Hello my baby girl
I dreamt of you a few nights ago. I haven’t done that in a long time. And the dream was so so real. It was in our house, in your room. It was all very very vivid. You had died and we had put your body back in your cot so that we could go and look at you when we wanted to. I was chatting to your dad about how much I missed you and he said I should go and look at you in your cot and give you a kiss and maybe it would make me feel better.
I did that, and I remembering seeing your face in my dream, exactly as it had been when I saw you lying in that bathroom, dead, for the first time. And I kissed your forehead and you woke up. You were so so thirsty and I gave you a bottle and I remember being so confused but so happy. But also so scared that when you had finished your bottle you would “die again”. And that is when I woke up.

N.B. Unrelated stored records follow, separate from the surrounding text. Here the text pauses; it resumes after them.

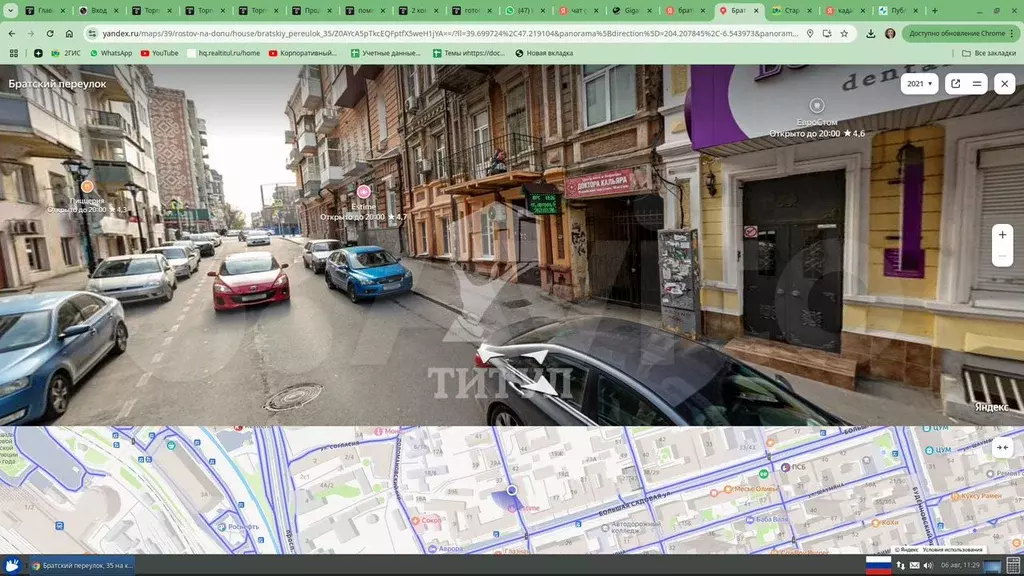
Task: Close the street panorama view
Action: (1004, 84)
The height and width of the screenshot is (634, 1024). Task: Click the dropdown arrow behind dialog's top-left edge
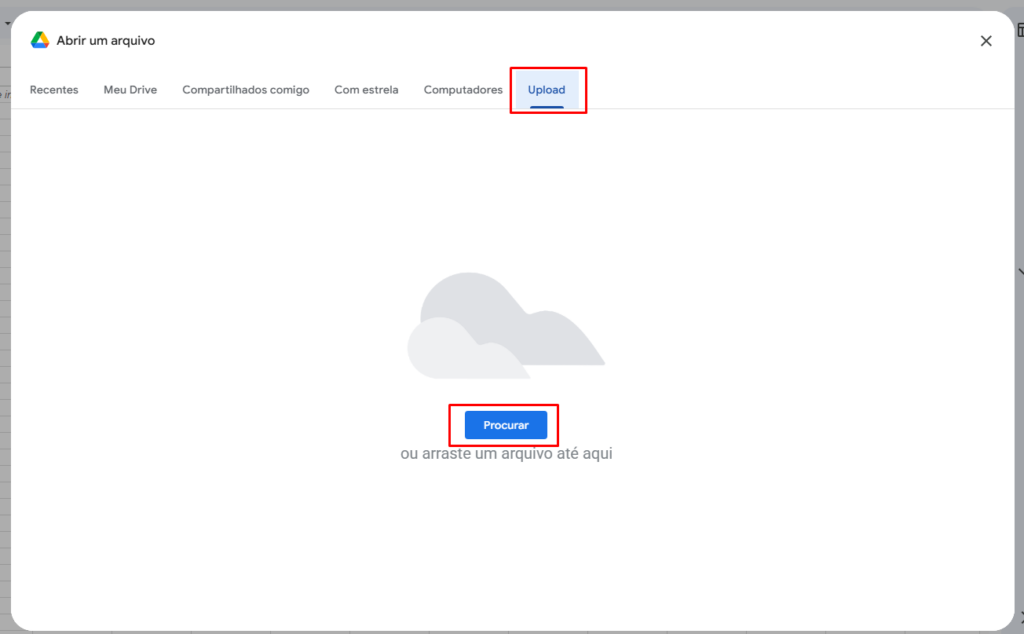pyautogui.click(x=6, y=22)
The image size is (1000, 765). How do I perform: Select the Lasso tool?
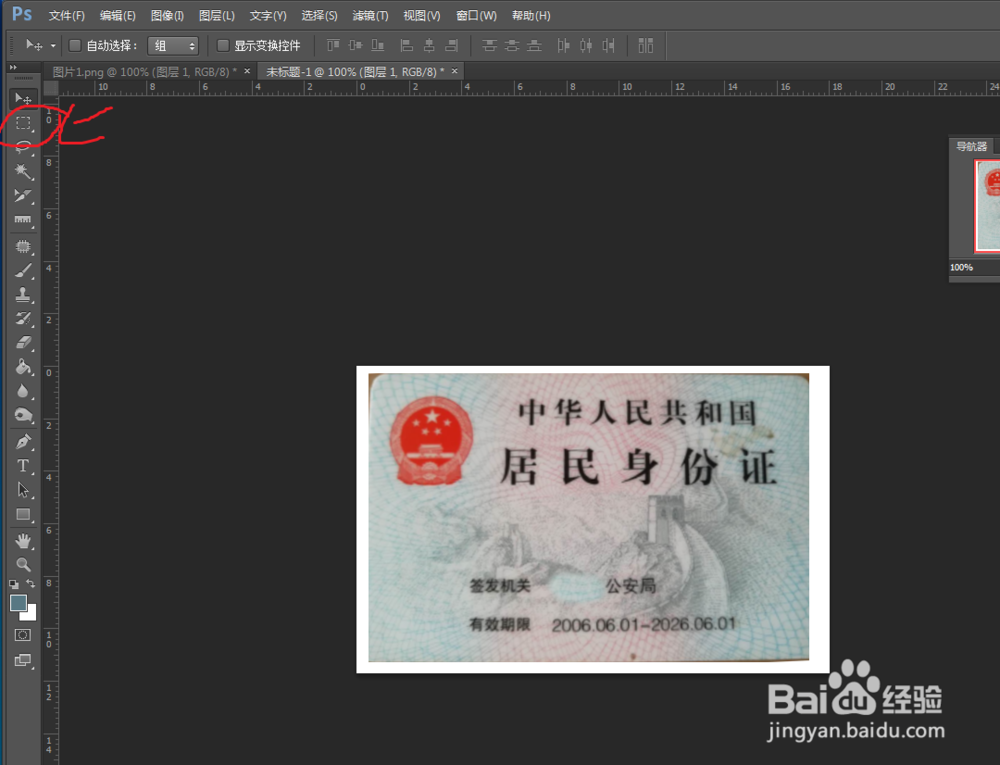[x=23, y=146]
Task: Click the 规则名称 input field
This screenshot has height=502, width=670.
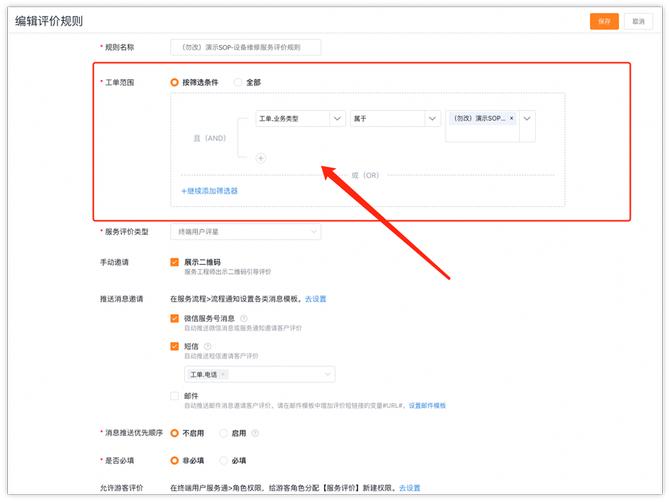Action: pyautogui.click(x=245, y=47)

And I haven’t really slept since then, not properly really. Almost like I am sub-consciously scared to go back to sleep to re-enter that dream. And I have been so rattled since then. I haven’t been able to shake the dream at all. Feeling you so so close to me, and yet the harsh reality of you not being here with us such a contrast to this.
This week, I also had to go to a meeting at the school you would have started at next year, most likely for the rest of your school career. And I also found this unbelievably hard, much more than I expected. Seeing what you had missed out on, another thing we would never experience. They little ones were practicing for their play, dressed up in their costumes, holding hands so sweetly, and my heart felt broken all over again.
My darling girl, there is not a day that goes by that I don’t miss you with a depth that no words will adequately be able to describe. But I too am always grateful for the 7.5 months we did get to have with you, how you changed our lives and all that I learnt from you my precious daughter. And in everything I do everyday I do my best to honor you and your precious brother in heaven.